There’s a new book out this week from Princeton University Press, Paul Langacker’s Can the Laws of Physics Be Unified? (surely this is a mistake, but there’s also an ISBN number for a 2020 volume with the same name by Tony Zee). It’s part of a Princeton Frontiers in Physics series, in which all the books have titles that are questions. The other volumes all ask “How…” or “What…” questions, but the question of this volume is of a different nature, and unfortunately the book unintentionally gives the answer you would expect from Hinchliffe’s rule or Betteridge’s law.
This is not really a popular book, rather is accurately described by the author as “colloquium-level”. Lots of equations, but not much detail explaining exactly what they mean, for that some background is needed. The first two-thirds of the book is a very good summary of the Standard Model. For more details, Langacker has a textbook, The Standard Model and Beyond, which will have a second edition coming out later this year.
The last third of the book consists of two chapters addressing the question of the title, beginning with “What Don’t We Know?”. Here the questions are pretty much the usual suspects:
- Why the SM spectrum, with its masses and mixing angles?
- The hierarchy problem.
- The strong CP problem.
- Quantum gravity.
- Problems rooted in the cosmological model: Baryogenesis, dark matter, dark energy and the CC,
In addition, there are problems listed that are only problems if you philosophically think that a good unified model should be more generic than the SM, leading you to ask: why no FCNC? why no EDM?, why no proton decay?
The last chapter “How will we find out?” lists the usual suspects for ideas about BSM physics: SUSY, compositeness, extra dimensions, hidden sectors, GUTS, string theory. We are told that this is a list of “many promising ideas”. While in general I wouldn’t argue with most of the claims of the book, here I think the author is spouting utter nonsense. The ideas he describes are ancient, many going back 40 years. In many cases they weren’t promising to begin with, introducing a large and complex set of new degrees of freedom without explaining much at all about the SM. Decades of hard work by theorists and experimentalists have not been kind to these ideas. No compelling theoretical models have emerged, and experimental results have been strongly negative, with the LHC putting a large number of nails into the coffins of these ideas. They’re not “promising”, they’re dead.
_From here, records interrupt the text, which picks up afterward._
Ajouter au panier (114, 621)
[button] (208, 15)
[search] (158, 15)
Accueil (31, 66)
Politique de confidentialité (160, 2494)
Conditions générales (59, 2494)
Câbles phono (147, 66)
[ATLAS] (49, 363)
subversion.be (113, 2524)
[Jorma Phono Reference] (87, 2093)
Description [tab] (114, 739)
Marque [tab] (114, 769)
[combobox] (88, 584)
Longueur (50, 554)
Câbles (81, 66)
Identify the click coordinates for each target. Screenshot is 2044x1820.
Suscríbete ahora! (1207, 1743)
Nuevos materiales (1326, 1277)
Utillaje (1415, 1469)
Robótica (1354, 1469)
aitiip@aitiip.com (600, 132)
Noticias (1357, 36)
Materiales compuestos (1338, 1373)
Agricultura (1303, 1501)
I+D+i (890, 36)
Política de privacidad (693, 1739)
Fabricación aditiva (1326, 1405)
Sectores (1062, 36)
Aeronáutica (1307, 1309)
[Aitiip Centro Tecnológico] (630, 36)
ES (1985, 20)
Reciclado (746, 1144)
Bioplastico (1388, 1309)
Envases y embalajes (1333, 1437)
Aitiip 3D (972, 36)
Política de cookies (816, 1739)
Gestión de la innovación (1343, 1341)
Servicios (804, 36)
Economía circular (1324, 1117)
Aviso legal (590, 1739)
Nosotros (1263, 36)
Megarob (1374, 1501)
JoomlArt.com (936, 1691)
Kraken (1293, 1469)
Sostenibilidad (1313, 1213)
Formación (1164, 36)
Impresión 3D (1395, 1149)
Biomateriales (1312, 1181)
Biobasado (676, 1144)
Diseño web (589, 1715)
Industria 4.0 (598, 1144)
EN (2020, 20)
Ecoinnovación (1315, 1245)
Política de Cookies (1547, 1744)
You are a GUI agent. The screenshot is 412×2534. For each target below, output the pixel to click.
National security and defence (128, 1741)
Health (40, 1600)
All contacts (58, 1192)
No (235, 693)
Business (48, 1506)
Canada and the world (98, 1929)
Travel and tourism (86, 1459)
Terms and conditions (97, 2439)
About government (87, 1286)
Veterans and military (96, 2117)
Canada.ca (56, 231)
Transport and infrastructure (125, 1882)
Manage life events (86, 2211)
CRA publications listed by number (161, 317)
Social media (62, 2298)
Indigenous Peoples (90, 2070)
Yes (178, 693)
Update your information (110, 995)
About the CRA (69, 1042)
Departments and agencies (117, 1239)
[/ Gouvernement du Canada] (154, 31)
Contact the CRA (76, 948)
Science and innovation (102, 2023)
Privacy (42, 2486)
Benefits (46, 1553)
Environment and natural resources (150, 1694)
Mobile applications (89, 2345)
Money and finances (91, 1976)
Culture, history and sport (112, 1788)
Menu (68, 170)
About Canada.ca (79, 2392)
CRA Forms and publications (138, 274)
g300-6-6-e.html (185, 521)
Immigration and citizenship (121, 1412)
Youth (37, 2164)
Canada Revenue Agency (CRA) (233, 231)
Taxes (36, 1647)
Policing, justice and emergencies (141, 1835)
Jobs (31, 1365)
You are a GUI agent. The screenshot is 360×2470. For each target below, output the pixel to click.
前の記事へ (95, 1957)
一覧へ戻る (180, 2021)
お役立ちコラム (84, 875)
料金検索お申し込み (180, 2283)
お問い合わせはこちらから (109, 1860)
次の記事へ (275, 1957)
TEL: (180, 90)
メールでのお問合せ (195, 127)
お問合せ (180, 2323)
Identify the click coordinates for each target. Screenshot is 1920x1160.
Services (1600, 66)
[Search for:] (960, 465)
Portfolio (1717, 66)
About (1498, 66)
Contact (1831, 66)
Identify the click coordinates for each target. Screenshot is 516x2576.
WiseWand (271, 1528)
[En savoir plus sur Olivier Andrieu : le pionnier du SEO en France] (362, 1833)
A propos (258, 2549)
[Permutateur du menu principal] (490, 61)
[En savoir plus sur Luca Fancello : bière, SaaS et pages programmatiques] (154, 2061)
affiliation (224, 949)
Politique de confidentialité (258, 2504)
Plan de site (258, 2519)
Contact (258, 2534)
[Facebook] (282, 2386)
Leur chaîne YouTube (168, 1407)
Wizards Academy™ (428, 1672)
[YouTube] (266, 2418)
Langacker does repeatedly point out the problems such ideas have run into, but instead of leaving it at “we don’t know”, he unfortunately keeps bringing up as answer “the multiverse did it”. On page 151 we’re told the most plausible explanation for the CC is “the multiverse did it”, on page 160-163 we’re given “multiverse did it” anthropic explanations for interaction strengths, fermion masses, the Higgs VEV, and the CC. Pages 167-173 are a long argument for “the multiverse did it”. The problem that this isn’t science because it is untestable is dismissed with the argument that it “may well be correct”, and maybe somebody someday will figure out a test. On page 203 we’re told that string theory provides the landscape of vacua necessary to show that “the multiverse did it”.
The treatment of string theory has all of the usual problems: we’re assured that string theory is “conceptually simple”, despite no one knowing what the theory really is. The only problem is that of the “technical details” of constructing realistic vacua. I won’t go on about this, I once wrote a whole book…
In the end, while Langacker expresses the hope that “sometime in the next 10, 50, or 100 years” we will see a successful fully unified theory, there’s nothing in the book that provides any reason for such a hope. There is a lot that argues against such a hope, in particular a lot of argument in favor of giving up and signing up for a multiverse pseudo-scientific endpoint for the field. I suspect the author himself doesn’t realize how much the argument of the book is stacked against his expressed hope and in favor of a negative answer to the title’s question.
Update: If you just can’t get enough multiverse mania, you can watch Joseph Silk’s talk Should We Trust a Theory? (more talk materials here). I’m not quite sure, but I think we agree that the multiverse is not currently science (he writes “The multiverse might or might not exist, but no physicist should waste his or her time chasing the unchaseable”), but not about about string theory. I have no idea what is behind his claim that “String theory has been very successful”, and, since he’s not a string theorist, I suspect that neither does he.